The beneficial effect of RAS inhibitor on diabetic nephropathy has mainly been demonstrated in the CKD stage but not in the ESRD stage 42. In addition, it has been reported that intradialytic hypotension is partly due to autonomic nervous system dysregulation 43, and that autonomic nervous system disturbance is common in diabetes 44. Taken together, HD patients with diabetes are likely to be at a high risk for hypotension due to autonomic nervous system disturbance in addition to antihypertensive agents. Thus, we suppose that RAS inhibitor is prone to inducing severe hypotension in HD patients with diabetes, which might result in the higher HRs for death and hospitalization in the subgroup.
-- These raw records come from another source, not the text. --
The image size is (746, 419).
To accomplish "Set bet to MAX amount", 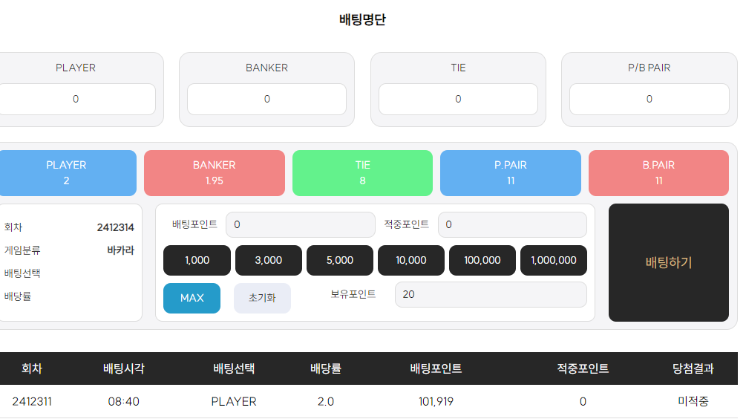I will 192,298.
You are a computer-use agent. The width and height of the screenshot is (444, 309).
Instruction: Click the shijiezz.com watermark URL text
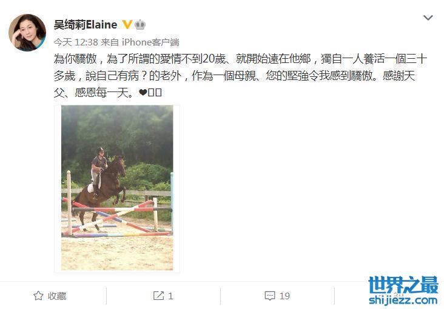(403, 300)
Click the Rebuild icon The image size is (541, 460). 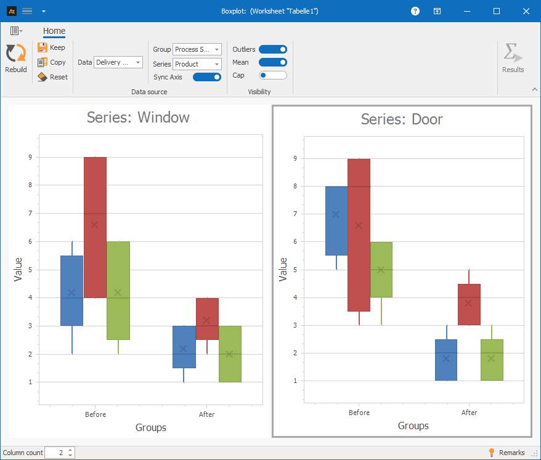[x=16, y=54]

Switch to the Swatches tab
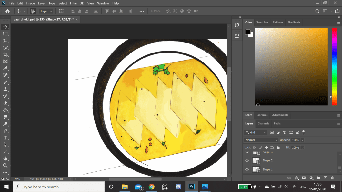click(262, 22)
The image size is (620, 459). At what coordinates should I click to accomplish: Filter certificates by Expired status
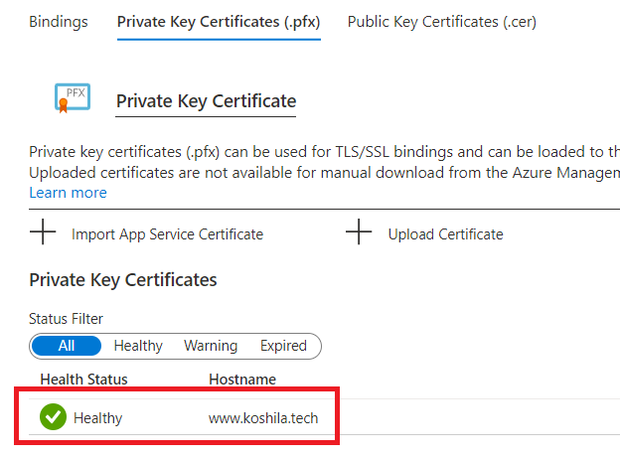283,346
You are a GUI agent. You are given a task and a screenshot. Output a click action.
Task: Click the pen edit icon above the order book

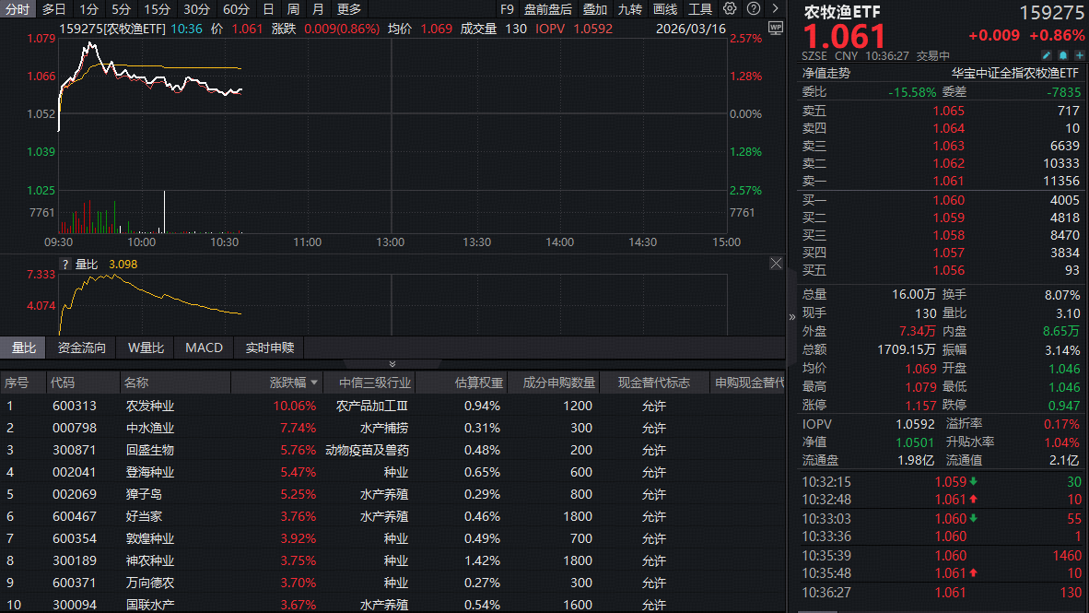pos(1048,55)
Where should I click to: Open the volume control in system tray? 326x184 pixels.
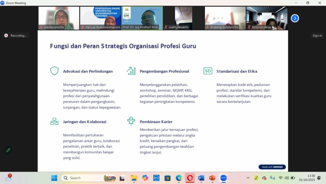click(x=287, y=178)
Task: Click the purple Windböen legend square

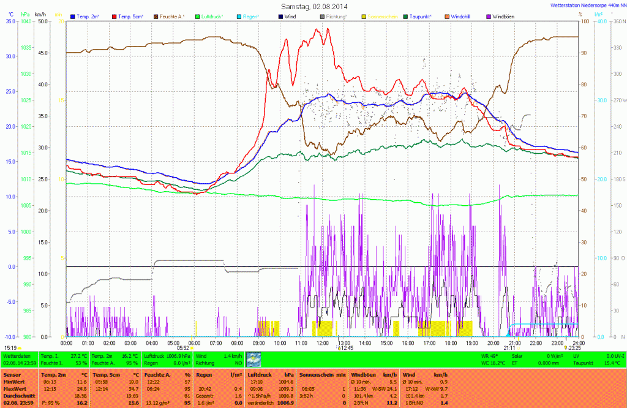Action: [x=487, y=16]
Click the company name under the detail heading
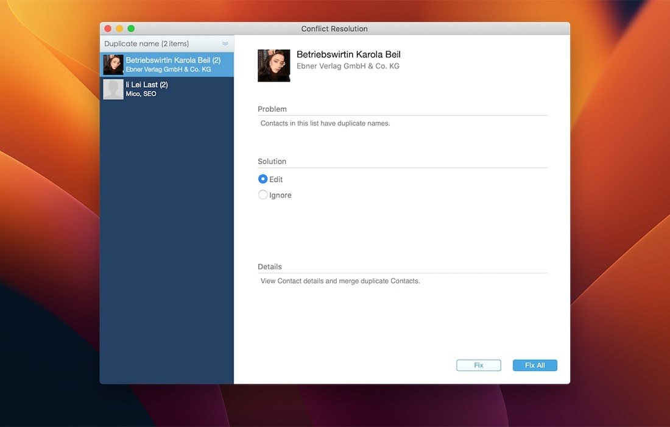Viewport: 670px width, 427px height. pos(348,66)
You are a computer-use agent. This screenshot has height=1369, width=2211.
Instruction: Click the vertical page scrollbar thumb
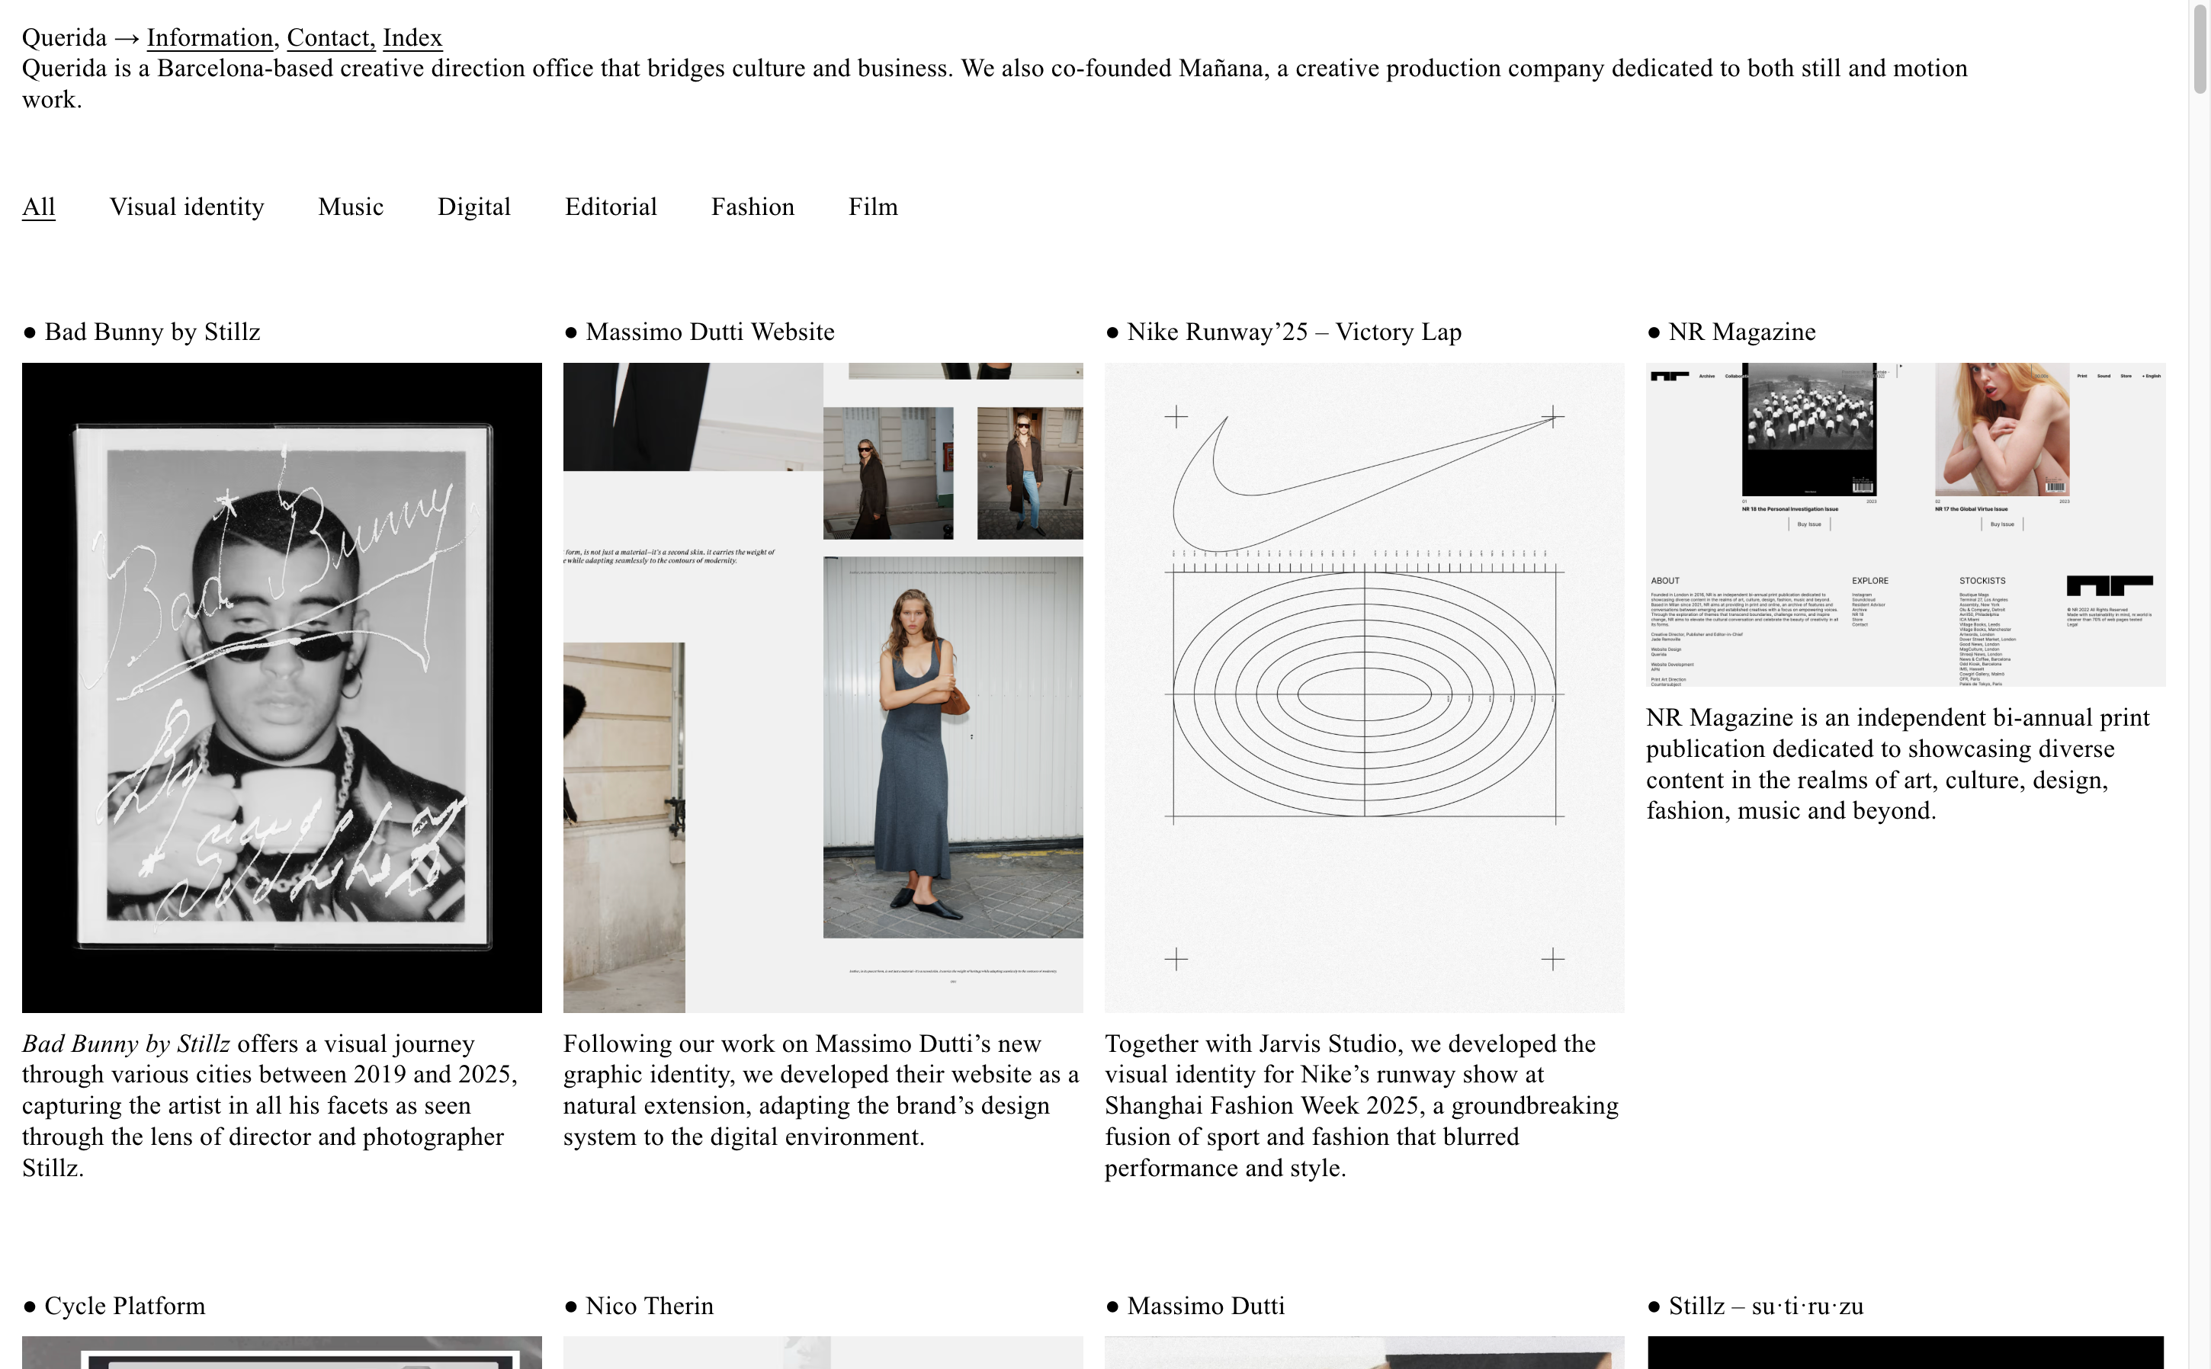(x=2200, y=50)
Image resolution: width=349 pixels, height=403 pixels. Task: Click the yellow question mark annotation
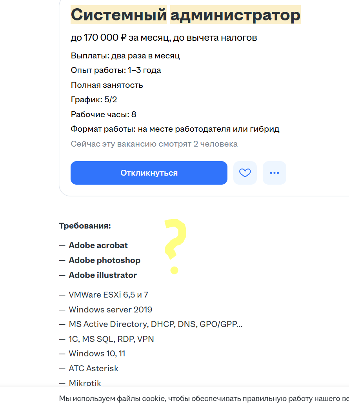coord(175,246)
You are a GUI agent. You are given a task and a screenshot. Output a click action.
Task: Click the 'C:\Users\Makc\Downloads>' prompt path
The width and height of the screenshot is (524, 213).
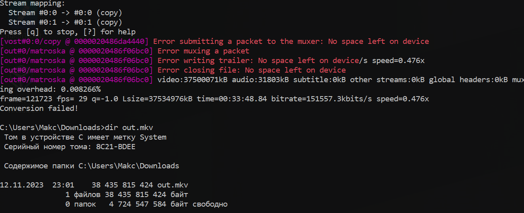52,128
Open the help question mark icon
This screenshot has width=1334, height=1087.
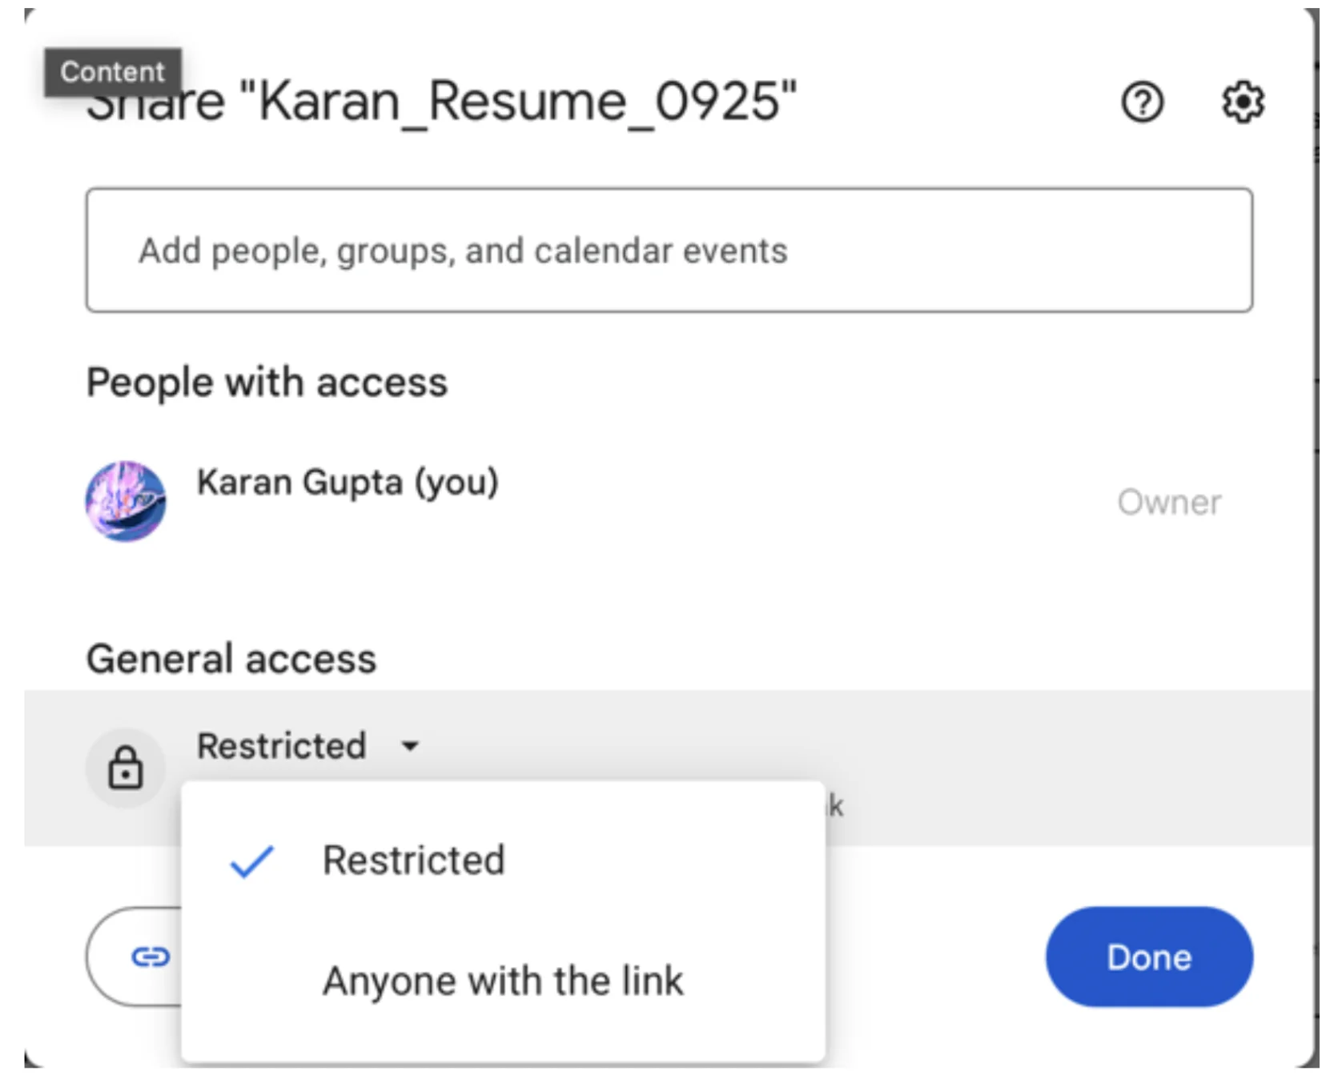click(1141, 102)
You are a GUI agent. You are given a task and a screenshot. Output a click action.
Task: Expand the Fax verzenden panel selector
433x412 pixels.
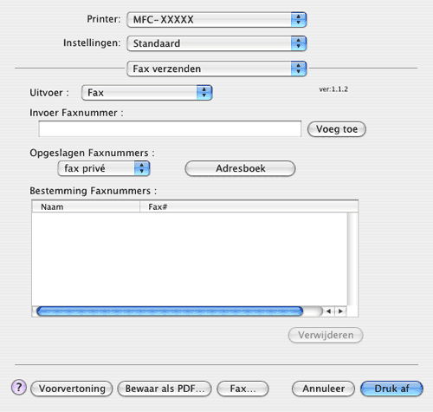[217, 69]
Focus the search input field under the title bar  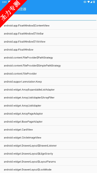(49, 18)
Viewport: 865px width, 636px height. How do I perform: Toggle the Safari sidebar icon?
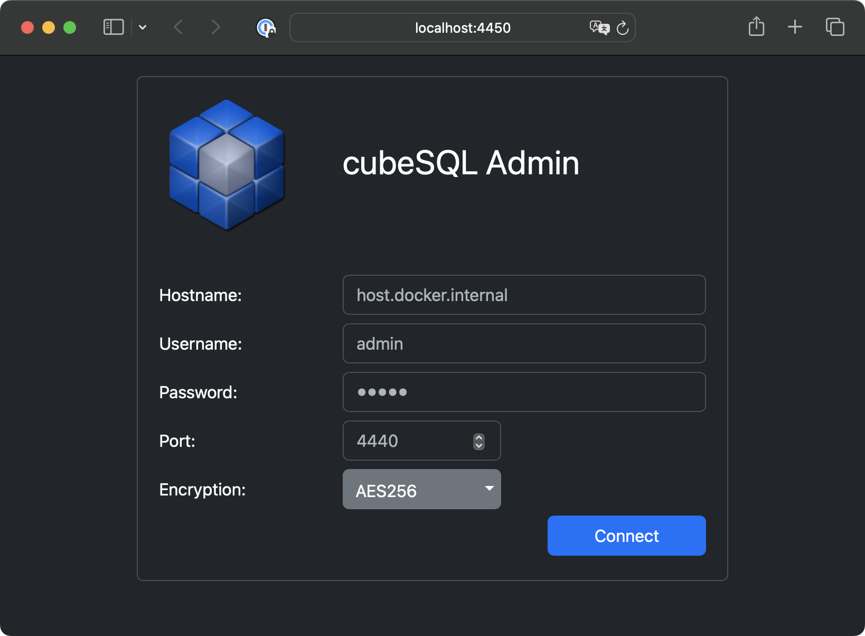pyautogui.click(x=114, y=27)
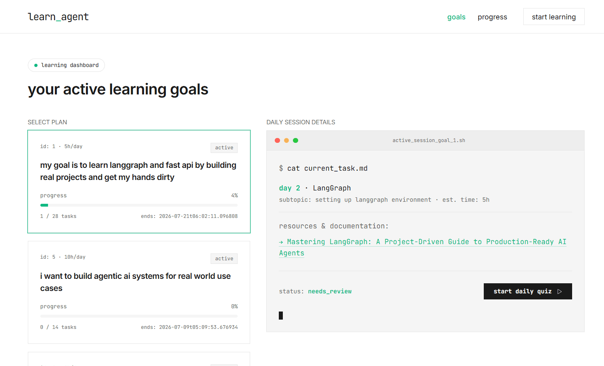Click the active badge on plan id 5

[224, 259]
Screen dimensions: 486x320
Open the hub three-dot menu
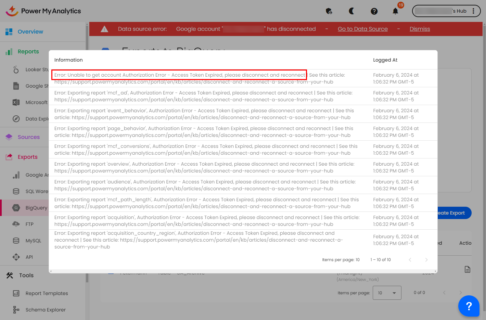coord(473,11)
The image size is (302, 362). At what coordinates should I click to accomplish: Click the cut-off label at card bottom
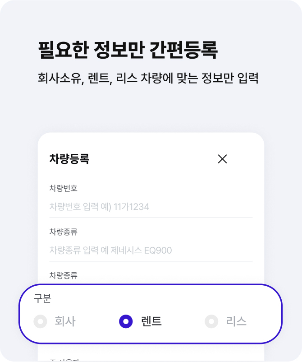pos(64,360)
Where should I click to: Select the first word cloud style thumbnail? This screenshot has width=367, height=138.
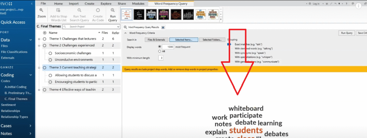tap(127, 14)
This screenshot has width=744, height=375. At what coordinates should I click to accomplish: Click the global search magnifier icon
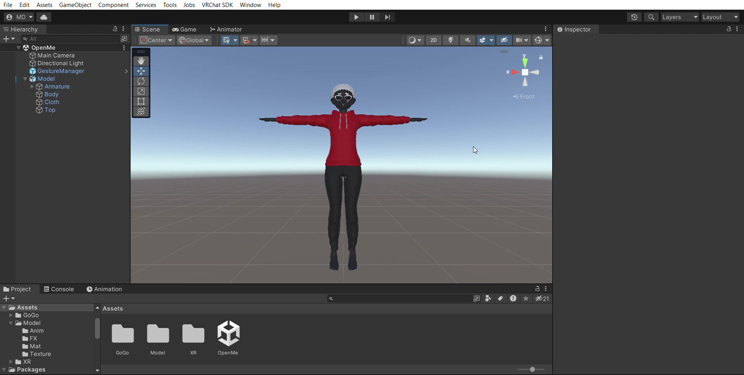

Furthermore, recent studies have suggested that not only intradialytic hypotension, but also visit-to-visit BP viability is associated with cardiovascular mortality 45. RAS inhibitor treatment to HD patients with diabetes who possess autonomic nervous system disturbance might exacerbate BP viability resulting in the unfavorable association of RAS inhibitor with cardiovascular events in this population. Contrary to a previous report showing that spironolactone reduced CV morbidity and mortality in HD patients 46, we could not confirm the beneficial association of RAS inhibition with CVEs. It has been reported that an aldosterone antagonist was superior to an ARB in the cardioprotection in hypertensive animal models 47, indicating that the mechanisms by which each RAS inhibitor blocks local (cardiovascular tissues) RAS activity are not identical. Thus, we suppose that the cardiac effect may be different in each individual RAS inhibitor in HD patients. Further studies are needed to determine the precise action of each RAS inhibitor on cardiovascular tissues in the uremic milieu.

The major strength of this study is the population-based design, the large sample size, the replication cohort, and the use of a standardized data across facilities. This study also has several limitations. First, some demographic variables differed between the RAS inhibitor users and non-users, but our statistical analyses controlled for these by adjusting for important covariates. However, we cannot exclude the effects of other unmeasured confounders on our results. Second, the class (ACEI or ARB) and dose of RAS inhibitor was not considered in the present study. Unmeasured confounders may also have affected our comparison with the groups. Another potential limitation is the study's observational nature. Although we found the association of RAS inhibitor treatment with CV mortality, the nature does not allow us to determine whether this relationship is causal.

Conclusion

In conclusion, renin-angiotensin system inhibition did not show association with cardiovascular benefits suggesting that RAS inhibition alone was insufficient to reduce the risk of cardiovascular complications in patients undergoing hemodialysis. Some strategies in addition to RAS inhibition may be needed to protect against cardiovascular events in this population.

Disclosure

T.A. has acted as a consultant for Kyowa Hakko Kirin, has received grants (research support) from Kyowa Hakko Kirin, and is a member of a speakers' bureau of Kyowa Hakko Kirin. S.F. has acted as a scientific advisor for Kyowa Hakko Kirin and has received grants (research support) from Kyowa Hakko Kirin.

Conflicts of Interest

The authors declare no conflict of interest.